Our objective was to explore alteration of the epidermal growth factor receptor signaling pathway in ampullary carcinoma. Immunohistochemical studies were employed to evaluate expression of amphiregulin as well as expression and activation of epidermal growth factor receptor. A lab developed assay was used to identify mutations in the epidermal growth factor receptor pathway genes, including KRAS, BRAF, PIK3CA, PTEN and AKT1. Fifty two ampullary carcinomas were identified, including 25 intestinal-type and 24 pancreatobiliary-type tumors with the intestinal type being associated with a younger age at diagnosis (p=0.03) and a better prognosis (p<0.01).
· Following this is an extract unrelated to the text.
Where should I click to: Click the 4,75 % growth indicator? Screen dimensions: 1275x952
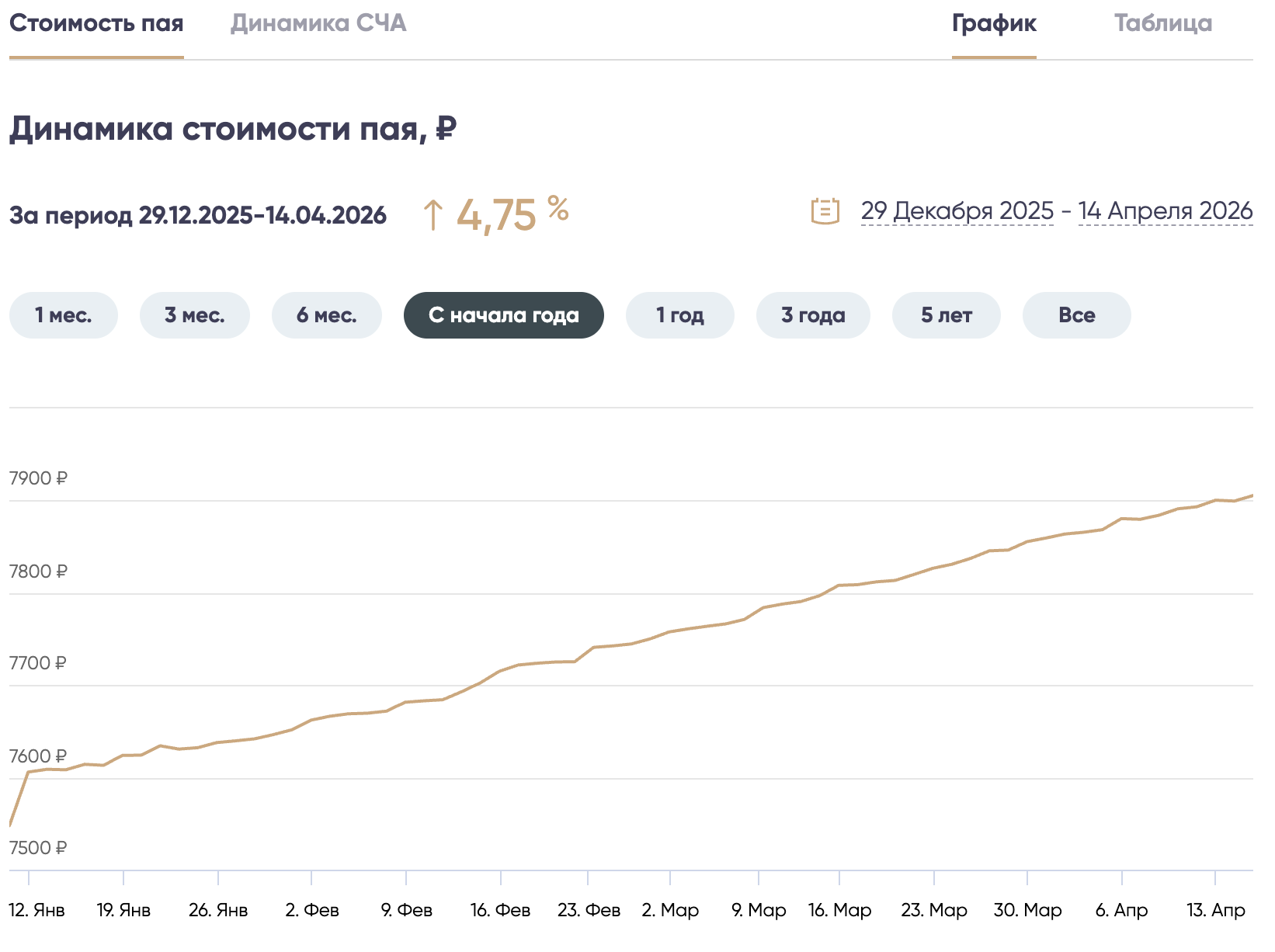[495, 214]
Expression of amphiregulin correlated the better differentiation (p<0.01), but no difference was observed between two major histologic types. Expression and activation of epidermal growth factor receptor was more commonly seen in the pancreatobiliary type (p<0.01). Mutations were detected in 50% of the pancreatobiliary type and 60% of the intestinal type. KRAS was the most common gene mutated in the pancreatobiliary type (42%) as well as the intestinal type (52%). Other mutations detected included PIK3CA, and SMAD4 and BRAF. KRAS mutations at codons 12 and 13 did not impact adversely on overall survival. In conclusion, epidermal growth factor receptor expression and activation were different between intestinal- and pancreatobiliary-type ampullary carcinoma. KRAS mutation was common in both histologic types; however, the incidence appeared to be lower in the pancreatobiliary type compared to its pancreatic counterpart, pancreatic ductal adenocarcinoma. Mutational analysis of the epidermal growth factor receptor pathway genes may provide important insights into personalized treatment for patients with ampullary carcinoma.